Ha! I have this comic posted on my cubicle wall: http://xkcd.com/936/
It's friggin 2014... why can't they just scan my eyeball?
Except that comic is totally wrong. Before password crackers use brute force (guessing every possible combination) they use "dictionaries" that try words and combinations of words.
If you find the idea of password cracking even remotely interesting, check out this Wired article:
http://www.wired.com/2012/11/ff-mat-honan-password-hacker/all/
The comic is spot on, but they should have mentioned diceware (
http://world.std.com/~reinhold/diceware.html). The entropy isn't due to the number of letters (brute force), it's due to the length of the wordlist. With diceware you use a list of 7776 words and 5 dice to randomly choose them (each roll of 5 dice gives you one word). Even if the person trying to guess your password knows you used diceware this still works, and you should always assume the bad guy understands your methodology in choosing your passwords, because we are rarely as clever and unique as we think, and they are better than you'd expect.
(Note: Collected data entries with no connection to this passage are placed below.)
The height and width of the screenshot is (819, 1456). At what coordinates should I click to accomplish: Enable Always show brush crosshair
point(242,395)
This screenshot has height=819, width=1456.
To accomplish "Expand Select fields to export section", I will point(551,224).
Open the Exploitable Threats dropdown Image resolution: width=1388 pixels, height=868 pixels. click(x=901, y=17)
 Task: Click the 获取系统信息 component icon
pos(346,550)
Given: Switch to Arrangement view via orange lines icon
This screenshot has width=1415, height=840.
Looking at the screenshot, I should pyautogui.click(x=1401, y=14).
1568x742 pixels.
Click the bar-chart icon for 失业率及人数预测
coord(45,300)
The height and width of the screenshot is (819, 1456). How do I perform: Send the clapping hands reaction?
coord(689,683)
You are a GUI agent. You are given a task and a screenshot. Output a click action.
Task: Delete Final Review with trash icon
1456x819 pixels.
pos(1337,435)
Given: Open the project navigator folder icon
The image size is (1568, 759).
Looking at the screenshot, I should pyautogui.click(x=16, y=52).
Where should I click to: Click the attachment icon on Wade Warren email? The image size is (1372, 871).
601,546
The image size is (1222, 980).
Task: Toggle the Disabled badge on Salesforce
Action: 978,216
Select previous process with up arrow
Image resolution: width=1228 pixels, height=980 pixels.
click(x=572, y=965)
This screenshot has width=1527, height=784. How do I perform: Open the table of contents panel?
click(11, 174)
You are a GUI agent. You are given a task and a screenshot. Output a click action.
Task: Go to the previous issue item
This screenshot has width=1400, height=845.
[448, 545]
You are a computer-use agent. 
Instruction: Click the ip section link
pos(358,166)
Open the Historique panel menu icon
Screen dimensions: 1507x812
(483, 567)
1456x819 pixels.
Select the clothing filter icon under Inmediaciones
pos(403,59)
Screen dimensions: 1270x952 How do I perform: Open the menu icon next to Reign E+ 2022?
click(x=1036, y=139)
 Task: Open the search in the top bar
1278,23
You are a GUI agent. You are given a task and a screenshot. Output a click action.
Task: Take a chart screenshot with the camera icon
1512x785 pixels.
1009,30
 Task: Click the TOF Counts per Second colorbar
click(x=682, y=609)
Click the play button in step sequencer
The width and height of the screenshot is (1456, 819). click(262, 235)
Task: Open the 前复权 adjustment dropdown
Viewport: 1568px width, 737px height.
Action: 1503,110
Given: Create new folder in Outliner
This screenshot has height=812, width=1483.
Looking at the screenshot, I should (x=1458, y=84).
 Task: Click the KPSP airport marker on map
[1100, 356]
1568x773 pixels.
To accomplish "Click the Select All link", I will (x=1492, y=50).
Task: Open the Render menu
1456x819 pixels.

If your password wouldn't stand up if your method in choosing was known, it's a bad password. With 4 diceware words like in the comic, that is 7776^4 possibilities to guess. At 1000 guesses/sec (which is too low by about a million), that's 115k years.
7776^4/1000/60/60/24/365 = 115936.02
4 words are no longer good enough, you'd want 5 minimum, 6 ideally, but the idea in the comic in still very valid.
To the original question: Lastpass, keeppass or 1password are all good options. I use 1Password but only because I'm on a Mac. Whatever you use, make sure your master password is good.